May I draw your attention to the British Airtours accident in Manchester in 1985.
It was found that major contributing factors to 55 lives being lost were narrow seat pitch and limited access to the emergency exits.
As far as I recall (but I am not too sure about that) extensive evacuation tests carried out afterwards proved that had access to the emergency exits been only a few inches broader this would have speeded up evacuation tremendously because of a well-functioning evacuation flow.

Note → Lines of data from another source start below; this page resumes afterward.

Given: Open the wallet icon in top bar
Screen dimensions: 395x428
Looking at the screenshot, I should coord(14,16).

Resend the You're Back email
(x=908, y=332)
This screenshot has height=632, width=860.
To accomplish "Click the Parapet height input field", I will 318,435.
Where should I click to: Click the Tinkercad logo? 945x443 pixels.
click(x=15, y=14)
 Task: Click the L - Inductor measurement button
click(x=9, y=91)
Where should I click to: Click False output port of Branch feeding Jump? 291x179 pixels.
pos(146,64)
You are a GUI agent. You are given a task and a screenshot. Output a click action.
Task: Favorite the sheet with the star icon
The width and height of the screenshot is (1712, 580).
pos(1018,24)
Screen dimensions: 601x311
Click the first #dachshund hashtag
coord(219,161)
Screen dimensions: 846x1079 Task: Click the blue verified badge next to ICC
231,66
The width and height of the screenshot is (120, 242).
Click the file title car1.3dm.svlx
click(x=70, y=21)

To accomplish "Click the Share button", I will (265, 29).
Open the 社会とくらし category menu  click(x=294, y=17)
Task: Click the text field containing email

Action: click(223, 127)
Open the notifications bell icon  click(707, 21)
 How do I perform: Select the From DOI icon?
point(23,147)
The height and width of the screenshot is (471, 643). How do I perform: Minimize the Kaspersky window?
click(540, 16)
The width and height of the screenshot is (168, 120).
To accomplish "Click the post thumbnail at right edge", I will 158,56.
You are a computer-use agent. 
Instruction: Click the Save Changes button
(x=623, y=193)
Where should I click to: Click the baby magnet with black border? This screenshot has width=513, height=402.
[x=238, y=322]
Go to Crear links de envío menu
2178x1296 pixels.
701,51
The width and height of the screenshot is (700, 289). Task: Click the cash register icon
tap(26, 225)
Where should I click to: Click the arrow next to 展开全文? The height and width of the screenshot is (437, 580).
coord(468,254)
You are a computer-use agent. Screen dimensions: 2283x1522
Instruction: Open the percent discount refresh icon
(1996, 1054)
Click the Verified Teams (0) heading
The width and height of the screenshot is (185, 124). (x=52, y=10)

From the official accident report:
The narrow gap of 10Ī inches available between row 9 and 10 seats impeded passengers' access to the right overwing exit. The pressure of passengers on the 10F seat back caused failure of the seat back hinge baulk allowing the backrest to fold forwards creating a further obstacle to egress. Twin bulkheads in the forward cabin restricted evacuation flow to the forward exits after both were open.
...and:
The present regulatory Evacuation Certification Requirements are inadequate in their evaluation of important potential egress restrictions and make no attempt to demonstrate evacuation times in the conditions where speed of evacuation is of prime importance - that of egress in conditions of dense smoke.
...and:
The major cause of the fatalities was rapid incapacitation due to the inhalation of the dense toxic/irritant smoke atmosphere within the cabin, aggravated by evacuation delays caused by a forward right door malfunction and restricted access to the exits.
See
http://www.aaib.dtlr.gov.uk/formal/g...gjl.htm#Safety
There is also a website somewhere about the tests carried out in the wake of that particular accident, but I canīt find it right now. These tests did, indeed, look deeply into the field of passenger flow under evacuation conditions (panic, smoke, etc.)